Editing CXCSCMU GroupWiki (section)

== Codebases ==

=== [https://github.com/cxcscmu/Lightning-Pretrain Lightning-Pretrain] ===

An LLM codebase built on Lit-GPT and Pytorch Lightning, which is especially useful for efficient pre-training LM from scratch.

'''What can it do:'''

* Pre-train state-of-the-art decoder-only models (Llama, Llama 2, Pythia, Vicuna, GPT-2, ...)
* Fine-tune using task-specific data
* Evaluation on [https://github.com/EleutherAI/lm-evaluation-harness Language Model Evaluation Harness]

'''Pros:'''

* State-of-the-art distributed training strategies: DDP, FSDP, DeepSpeed
* Modern acceleration strategies: FlashAttention, Fused Adam, mixed precision
* Parameter-efficient fine-tune: Adapter, Adapter v2, LoRA, QLoRA, ...
* Large-scale evaluation datasets: almost cover every common task in NLP and keep updating
* Comparable training speed with huggingface but better flexibility
* Relatively easy to convert the model weights from/to huggingface: name mapping
* Detailed [https://github.com/cxcscmu/Lightning-Pretrain/tree/main/tutorials tutorials] for each usage, and it is pretty easy to begin with

'''Cons:'''

* Does not support models in other structures such as T5, BERT
* Does not support as many training datasets as huggingface, you may need to define the dataset class or preprocess the dataset by yourself
* Still in development and requires everyone's effort to maintain it

=== [https://github.com/cxcscmu/OpenMatch OpenMatch V2.0] ===
(Yu et al., 2022) [https://dl.acm.org/doi/abs/10.1145/3539618.3591813 Paper] | [https://github.com/OpenMatch/OpenMatch Github] | [https://openmatch.readthedocs.io/en/latest/ Docs]

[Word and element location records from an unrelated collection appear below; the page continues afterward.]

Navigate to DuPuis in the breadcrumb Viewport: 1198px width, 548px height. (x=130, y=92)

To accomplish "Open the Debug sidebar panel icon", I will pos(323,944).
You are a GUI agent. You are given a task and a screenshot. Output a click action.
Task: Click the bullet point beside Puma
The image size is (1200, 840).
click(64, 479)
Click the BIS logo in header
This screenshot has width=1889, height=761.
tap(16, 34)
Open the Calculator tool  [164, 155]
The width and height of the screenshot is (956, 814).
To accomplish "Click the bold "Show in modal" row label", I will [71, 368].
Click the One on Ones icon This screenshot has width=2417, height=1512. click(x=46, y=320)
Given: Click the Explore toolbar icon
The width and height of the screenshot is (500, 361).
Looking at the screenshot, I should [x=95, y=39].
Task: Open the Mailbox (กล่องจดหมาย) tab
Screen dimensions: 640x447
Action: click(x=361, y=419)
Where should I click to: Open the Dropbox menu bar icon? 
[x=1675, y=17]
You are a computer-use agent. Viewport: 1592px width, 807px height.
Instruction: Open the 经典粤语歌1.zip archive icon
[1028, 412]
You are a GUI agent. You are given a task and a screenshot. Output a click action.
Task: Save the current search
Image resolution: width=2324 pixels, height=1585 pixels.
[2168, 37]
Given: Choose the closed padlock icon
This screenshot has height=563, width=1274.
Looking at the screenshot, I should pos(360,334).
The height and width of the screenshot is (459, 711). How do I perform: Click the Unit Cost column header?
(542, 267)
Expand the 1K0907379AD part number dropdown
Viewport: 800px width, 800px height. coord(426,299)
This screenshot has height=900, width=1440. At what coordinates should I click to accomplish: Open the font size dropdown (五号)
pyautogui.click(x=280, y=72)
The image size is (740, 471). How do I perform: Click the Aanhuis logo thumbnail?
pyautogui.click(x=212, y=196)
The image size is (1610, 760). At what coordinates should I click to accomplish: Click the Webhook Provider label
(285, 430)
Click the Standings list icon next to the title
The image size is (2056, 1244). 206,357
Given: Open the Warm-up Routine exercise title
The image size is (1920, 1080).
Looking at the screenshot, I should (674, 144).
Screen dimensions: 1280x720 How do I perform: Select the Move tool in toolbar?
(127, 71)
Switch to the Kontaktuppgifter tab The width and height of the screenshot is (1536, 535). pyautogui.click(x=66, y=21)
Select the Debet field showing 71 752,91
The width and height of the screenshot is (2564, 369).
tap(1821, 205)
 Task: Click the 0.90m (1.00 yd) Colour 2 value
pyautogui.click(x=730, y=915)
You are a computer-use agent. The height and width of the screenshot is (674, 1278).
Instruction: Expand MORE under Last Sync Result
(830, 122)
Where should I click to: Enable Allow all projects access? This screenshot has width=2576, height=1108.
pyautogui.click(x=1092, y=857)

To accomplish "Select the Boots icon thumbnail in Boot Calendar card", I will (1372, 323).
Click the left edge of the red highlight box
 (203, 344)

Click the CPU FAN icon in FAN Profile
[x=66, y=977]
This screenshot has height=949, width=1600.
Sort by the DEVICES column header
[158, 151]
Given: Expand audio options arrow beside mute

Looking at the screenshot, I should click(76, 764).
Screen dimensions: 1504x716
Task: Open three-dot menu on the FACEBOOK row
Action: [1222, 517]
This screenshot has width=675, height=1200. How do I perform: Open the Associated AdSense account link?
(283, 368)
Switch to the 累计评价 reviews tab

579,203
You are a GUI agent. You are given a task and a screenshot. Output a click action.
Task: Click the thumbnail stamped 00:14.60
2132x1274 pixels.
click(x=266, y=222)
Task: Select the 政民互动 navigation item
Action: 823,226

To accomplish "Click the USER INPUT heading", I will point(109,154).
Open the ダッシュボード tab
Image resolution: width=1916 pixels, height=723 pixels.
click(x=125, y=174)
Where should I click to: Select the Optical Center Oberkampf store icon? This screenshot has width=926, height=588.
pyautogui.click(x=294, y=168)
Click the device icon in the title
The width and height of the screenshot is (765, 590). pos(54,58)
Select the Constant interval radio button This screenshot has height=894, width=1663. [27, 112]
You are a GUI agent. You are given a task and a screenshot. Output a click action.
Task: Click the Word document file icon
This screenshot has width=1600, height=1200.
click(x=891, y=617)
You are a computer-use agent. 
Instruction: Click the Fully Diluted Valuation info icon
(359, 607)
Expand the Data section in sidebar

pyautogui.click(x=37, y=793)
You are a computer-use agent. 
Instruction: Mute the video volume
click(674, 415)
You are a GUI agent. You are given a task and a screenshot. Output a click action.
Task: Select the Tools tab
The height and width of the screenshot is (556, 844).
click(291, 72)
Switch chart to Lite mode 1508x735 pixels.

A Python-based library for conducting Neural Information Retrieval (Neu-IR) research experiments. This library contains both neural and traditional IR modules, making it easy to conduct baselines experiments for comparison. 

'''What can it do:'''

* ''Template-based Data Processing.'' Convenient templates for processing of raw data -- no need to reformat data to conform to software's input. 
* ''Efficient Data Accessing''. Integrated with HF datasets which enables access to large dataset with minimal memory overhead. 
* ''Sharded Search''. Implements two-stage sharded search which bypasses the need to load whole datasets into a single memory. 
* A sample of models that are supported: DPR, ANCE, T5, BERT, etc. 

'''Requirements:''' 

* Pytorch 
* HuggingFace, Datasets
* Transformers 
* Faiss

A working directory of OpenMatch V2.0 exists in `/data/group_data/cx_group/OpenMatch` on the Babel server.